Washington a accru sa pression sur Damas mercredi en annonçant des sanctions contre le président Bachar al-Assad et en l'enjoignant d'entamer une transition politique «ou partir», alors que la répression de la contestation a fait de nouvelles victimes dans la ville assiégée de Tall Kalakh.

Huit civils ont été tués mercredi à Tall Kalakh, ont indiqué deux militants des droits de l'homme joints par téléphone. Ils ont fait état de bombardements sur cette ville de l'ouest de la Syrie assiégée depuis plusieurs jours et de tirs à l'arme automatique, ajoutant que de nombreux blessés gisaient dans la rue sans pouvoir être évacués.

Depuis le début du mouvement de contestation, le 15 mars, au moins 850 personnes sont mortes, selon des ONG et l'ONU, plus de 8000 ont été arrêtées et des milliers de civils ont fui le pays.

Face à la répression, les États-Unis ont finalement décidé de sanctionner le président syrien.

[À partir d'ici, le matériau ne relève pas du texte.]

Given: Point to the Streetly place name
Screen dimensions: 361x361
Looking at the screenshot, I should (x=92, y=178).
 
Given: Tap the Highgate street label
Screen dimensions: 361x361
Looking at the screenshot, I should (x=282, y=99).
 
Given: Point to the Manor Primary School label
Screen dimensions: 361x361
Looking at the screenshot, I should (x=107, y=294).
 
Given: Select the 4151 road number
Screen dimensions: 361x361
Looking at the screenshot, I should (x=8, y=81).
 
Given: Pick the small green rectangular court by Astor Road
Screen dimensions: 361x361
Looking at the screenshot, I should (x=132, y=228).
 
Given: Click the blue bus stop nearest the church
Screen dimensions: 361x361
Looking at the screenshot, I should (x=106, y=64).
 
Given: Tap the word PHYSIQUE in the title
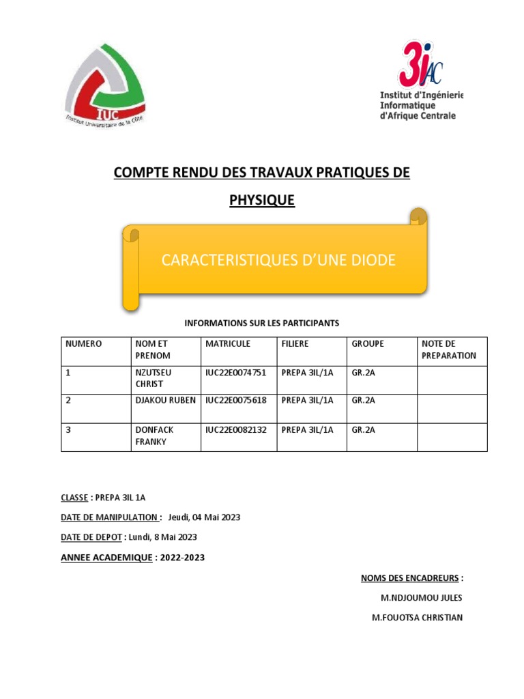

Jusqu'à présent les mesures américaines ne concernaient que des dirigeants du régime.

Il s'agit «d'une mesure décisive pour accroître la pression sur le gouvernement syrien afin qu'il cesse la violence contre son peuple et entame la transition vers un système démocratique», affirme un communiqué de l'administration américaine.

«Assad doit diriger une transition politique ou partir», insiste le texte des départements d'État et du Trésor, tout en notant qu'un départ du président est une décision qui «revient au bout du compte au peuple syrien».

Également concernés par ces sanctions, six autres caciques du régime: le vice-président Farouk al-Chareh, le premier ministre Adel Safar, le ministre de l'Intérieur Mohammad Ibrahim al-Chaar, le ministre de la Défense Ali Habib, le chef des renseignements militaires Abdel Fatah Qudsiya, et le «directeur de la sécurité politique» Mohammed Dib Zaitoun.

Les mesures américaines, gel des biens des personnes visées, touchent également deux chefs des Gardiens de la Révolution iranienne, pour leur rôle dans la répression en Syrie, selon le communiqué de Washington.

L'administration Obama a expliqué être «très inquiète de l'implication d'entités iraniennes dans la violence récente en Syrie».

Ces annonces surviennent à la veille d'un discours attendu du président Barack Obama sur le Moyen-Orient.

Quelques heures avant que Washington ne fasse ces annonces, le président russe Dmitri Medvedev avait averti qu'il n'approuverait pas l'adoption d'une résolution à l'ONU autorisant le recours à la force en Syrie, arguant que la coalition occidentale ne respectait pas les décisions du Conseil de sécurité au sujet de la Libye.

Pour le président Assad pourtant, «la crise (a) été surmontée» et «les événements (sont) en passe d'être terminés», a-t-il assuré mardi devant une assemblée locale, selon des déclarations publiées par le journal Al-Watan.

Depuis le début des violences, les autorités attribuent les troubles à des «salafistes», des «gangs criminels» ou à «des groupes terroristes armés», dont certains liés à l'étranger.

Mais sur le terrain, les témoins parlent de massacres perpétrés par les forces de l'ordre et les milices locales, comme mercredi à Tall Kalakh. La veille, un habitant avait déjà qualifié mardi cette localité de «ville fantôme», parlant de «massacre».

Et la répression semble porter ses fruits: l'appel à la grève générale mercredi lancé par l'opposition a été peu suivi.

Dans plusieurs foyers de la contestation, l'intervention ou le siège par les forces de sécurité a de toutes les façons paralysé ou du moins ralenti les activités économiques et sociales, en particulier à Homs (centre), Deraa (sud), Banias (nord-ouest) et tout récemment à Tall Kalakh.

«Qui oserait observer la grève générale et risquer ainsi de perdre son commerce ou d'être visé par les autorités?», a fait valoir à Damas un homme d'affaires ayant requis l'anonymat. «Quiconque baisserait ses rideaux de fer serait immédiatement repéré et risquerait de perdre son gagne-pain!»

Dans la capitale, plutôt épargnée par les grandes manifestations contre le régime, les écoles et les commerces sont restés ouverts, et les transports publics fonctionnaient normalement.

La grève n'était pas non plus suivie à Alep, deuxième ville du pays, ont déclaré des habitants à l'AFP. De même à Lattaquié, principal port où un habitant a affirmé que «la majorité (des habitants) n'était même pas au courant» de l'appel à la grève.

Selon des vidéos diffusées sur YouTube, des dizaines de personnes ont manifesté dans un des souks de la ville de Homs, où les magasins étaient fermés.

Un autre film posté sur le même site montrait également des rideaux de fer tirés dans un souk de Zabadani, non loin de Damas.